I am looking for an identity for the following derivative:
$$\nabla[( \mathbf{a} \cdot \mathbf{b} )\mathbf{c}] \cdot \mathbf{d},$$
where $\mathbf{a}$, $\mathbf{b}$, $\mathbf{c}$, and $\mathbf{d}$ are column vectors.

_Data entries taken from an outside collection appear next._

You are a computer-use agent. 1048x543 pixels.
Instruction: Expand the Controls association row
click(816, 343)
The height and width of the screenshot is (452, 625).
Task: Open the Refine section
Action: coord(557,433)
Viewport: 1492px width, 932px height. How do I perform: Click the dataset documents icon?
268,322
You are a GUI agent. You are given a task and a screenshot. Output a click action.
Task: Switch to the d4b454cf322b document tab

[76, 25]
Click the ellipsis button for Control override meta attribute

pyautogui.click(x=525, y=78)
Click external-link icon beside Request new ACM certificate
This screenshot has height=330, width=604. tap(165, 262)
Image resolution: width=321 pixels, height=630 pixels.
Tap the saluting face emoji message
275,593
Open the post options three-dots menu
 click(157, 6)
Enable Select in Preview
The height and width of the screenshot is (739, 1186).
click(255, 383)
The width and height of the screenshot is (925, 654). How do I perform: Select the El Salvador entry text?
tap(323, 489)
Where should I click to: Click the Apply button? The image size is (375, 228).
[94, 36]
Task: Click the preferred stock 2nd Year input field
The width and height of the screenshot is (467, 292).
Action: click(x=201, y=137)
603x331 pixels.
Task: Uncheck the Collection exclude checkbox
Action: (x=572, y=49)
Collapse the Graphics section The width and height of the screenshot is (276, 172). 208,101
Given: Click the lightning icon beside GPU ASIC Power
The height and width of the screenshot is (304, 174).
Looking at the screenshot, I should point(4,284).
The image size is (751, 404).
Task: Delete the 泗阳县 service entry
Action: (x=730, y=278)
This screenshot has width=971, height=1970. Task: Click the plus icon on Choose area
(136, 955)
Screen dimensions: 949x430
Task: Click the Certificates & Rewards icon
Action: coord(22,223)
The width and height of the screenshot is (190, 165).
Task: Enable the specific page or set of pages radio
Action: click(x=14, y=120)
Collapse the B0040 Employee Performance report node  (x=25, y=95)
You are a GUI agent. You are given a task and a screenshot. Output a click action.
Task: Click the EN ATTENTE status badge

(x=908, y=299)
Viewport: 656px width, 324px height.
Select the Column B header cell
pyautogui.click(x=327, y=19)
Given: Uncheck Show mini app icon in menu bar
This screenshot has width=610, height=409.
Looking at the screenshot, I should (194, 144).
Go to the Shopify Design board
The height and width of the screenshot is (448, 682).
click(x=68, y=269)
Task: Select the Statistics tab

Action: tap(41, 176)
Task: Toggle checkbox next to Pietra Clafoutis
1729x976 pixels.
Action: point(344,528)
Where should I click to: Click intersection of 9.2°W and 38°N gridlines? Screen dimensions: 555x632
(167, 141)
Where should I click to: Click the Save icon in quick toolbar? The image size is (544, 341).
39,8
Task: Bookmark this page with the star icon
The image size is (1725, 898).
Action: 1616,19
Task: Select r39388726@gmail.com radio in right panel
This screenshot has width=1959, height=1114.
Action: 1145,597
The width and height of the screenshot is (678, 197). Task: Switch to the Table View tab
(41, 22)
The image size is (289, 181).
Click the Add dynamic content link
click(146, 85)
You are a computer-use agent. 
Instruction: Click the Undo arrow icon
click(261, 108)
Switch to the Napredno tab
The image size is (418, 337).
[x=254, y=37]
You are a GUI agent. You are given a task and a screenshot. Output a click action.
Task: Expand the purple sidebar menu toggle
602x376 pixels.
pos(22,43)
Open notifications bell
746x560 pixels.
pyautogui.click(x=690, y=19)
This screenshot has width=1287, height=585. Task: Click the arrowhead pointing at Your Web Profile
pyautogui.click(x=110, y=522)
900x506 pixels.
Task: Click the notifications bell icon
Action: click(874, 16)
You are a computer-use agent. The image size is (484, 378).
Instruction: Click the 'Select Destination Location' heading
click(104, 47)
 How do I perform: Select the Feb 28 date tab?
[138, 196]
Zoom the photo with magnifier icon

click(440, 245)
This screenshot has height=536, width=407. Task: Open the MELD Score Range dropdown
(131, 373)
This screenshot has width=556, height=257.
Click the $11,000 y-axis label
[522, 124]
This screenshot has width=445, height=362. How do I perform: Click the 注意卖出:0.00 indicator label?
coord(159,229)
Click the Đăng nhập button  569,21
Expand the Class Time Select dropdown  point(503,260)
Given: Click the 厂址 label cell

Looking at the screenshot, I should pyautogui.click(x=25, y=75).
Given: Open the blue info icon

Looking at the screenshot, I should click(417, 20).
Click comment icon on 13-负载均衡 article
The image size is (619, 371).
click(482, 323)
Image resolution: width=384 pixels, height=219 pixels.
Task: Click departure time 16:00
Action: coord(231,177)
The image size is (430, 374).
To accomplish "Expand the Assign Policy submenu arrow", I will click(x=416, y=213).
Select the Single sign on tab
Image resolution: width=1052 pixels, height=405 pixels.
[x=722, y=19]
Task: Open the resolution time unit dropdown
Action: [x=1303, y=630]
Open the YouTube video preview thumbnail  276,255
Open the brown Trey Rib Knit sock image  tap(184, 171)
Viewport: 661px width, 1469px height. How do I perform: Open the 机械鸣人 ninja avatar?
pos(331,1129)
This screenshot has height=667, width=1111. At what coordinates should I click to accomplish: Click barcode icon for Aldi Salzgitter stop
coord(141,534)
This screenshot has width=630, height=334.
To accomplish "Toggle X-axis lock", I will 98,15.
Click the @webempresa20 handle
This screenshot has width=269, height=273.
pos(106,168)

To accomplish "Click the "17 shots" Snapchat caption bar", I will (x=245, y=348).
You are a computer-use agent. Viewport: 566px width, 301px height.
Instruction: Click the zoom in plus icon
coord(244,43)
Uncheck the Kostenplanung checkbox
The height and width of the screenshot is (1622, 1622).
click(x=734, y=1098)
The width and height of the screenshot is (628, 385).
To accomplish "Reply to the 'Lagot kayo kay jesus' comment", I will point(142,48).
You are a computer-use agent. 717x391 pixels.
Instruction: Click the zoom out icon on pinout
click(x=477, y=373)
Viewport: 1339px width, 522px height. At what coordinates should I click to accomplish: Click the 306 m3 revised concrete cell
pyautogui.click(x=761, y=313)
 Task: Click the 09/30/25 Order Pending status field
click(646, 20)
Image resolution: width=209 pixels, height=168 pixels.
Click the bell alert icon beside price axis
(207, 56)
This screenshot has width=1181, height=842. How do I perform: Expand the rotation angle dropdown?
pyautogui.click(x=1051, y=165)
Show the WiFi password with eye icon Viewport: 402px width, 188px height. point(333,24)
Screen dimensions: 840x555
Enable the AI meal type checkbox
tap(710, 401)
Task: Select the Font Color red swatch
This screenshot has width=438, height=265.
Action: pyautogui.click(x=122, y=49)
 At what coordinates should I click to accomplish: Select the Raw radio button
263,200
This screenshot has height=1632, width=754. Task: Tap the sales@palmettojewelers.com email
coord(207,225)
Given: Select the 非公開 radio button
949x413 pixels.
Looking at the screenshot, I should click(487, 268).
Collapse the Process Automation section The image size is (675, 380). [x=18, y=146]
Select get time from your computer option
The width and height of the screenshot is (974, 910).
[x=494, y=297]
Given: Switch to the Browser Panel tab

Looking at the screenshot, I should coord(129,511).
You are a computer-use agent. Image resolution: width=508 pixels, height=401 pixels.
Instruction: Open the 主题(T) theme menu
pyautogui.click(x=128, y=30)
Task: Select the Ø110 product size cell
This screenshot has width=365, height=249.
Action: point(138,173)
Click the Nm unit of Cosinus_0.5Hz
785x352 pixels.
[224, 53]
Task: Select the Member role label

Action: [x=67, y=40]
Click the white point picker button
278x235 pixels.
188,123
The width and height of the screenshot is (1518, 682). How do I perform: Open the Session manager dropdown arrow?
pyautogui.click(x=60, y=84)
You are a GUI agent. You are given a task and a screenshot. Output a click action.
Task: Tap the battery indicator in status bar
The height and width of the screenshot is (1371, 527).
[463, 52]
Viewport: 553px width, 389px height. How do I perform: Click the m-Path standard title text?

My approach to expand the expression is as follows:
\begin{align*} \nabla[( \mathbf{a} \cdot \mathbf{b} )\mathbf{c}] \cdot \mathbf{d} &= [ ( \mathbf{a} \cdot \mathbf{b} ) D \mathbf{c} + \mathbf{c} \otimes\nabla(\mathbf{a} \cdot \mathbf{b}) ] \cdot \mathbf{d} \\ &= ( \mathbf{a} \cdot \mathbf{b} ) D \mathbf{c} \cdot \mathbf{d} + \{ \mathbf{c} \otimes [ (D\mathbf{a})^\top \mathbf{b} + (D\mathbf{b})^\top \mathbf{a}] \} \cdot \mathbf{d}\\ &= ( \mathbf{a} \cdot \mathbf{b} ) D \mathbf{c} \cdot \mathbf{d} + \{ \mathbf{c} \otimes [ (D\mathbf{a})^\top \mathbf{b} + (D\mathbf{b})^\top \mathbf{a}] \}^\top \mathbf{d}\\ &= ( \mathbf{a} \cdot \mathbf{b} ) D \mathbf{c} \cdot \mathbf{d} + \{ [ (D\mathbf{a})^\top \mathbf{b} + (D\mathbf{b})^\top \mathbf{a}] \otimes \mathbf{c} \} \mathbf{d}\\ &= ( \mathbf{a} \cdot \mathbf{b} ) D \mathbf{c} \cdot \mathbf{d} + (\mathbf{c} \cdot \mathbf{d}) [ (D\mathbf{a})^\top \mathbf{b} + (D\mathbf{b})^\top \mathbf{a}]. \end{align*}
Here, $D \equiv \nabla^\top$, i.e., $\nabla$ stands for the gradient operator and $D$ denotes the Jacobian.
My question is, is this expansion correct? Moreover, in my understanding, the resulting expression is again a column vector. Is it right?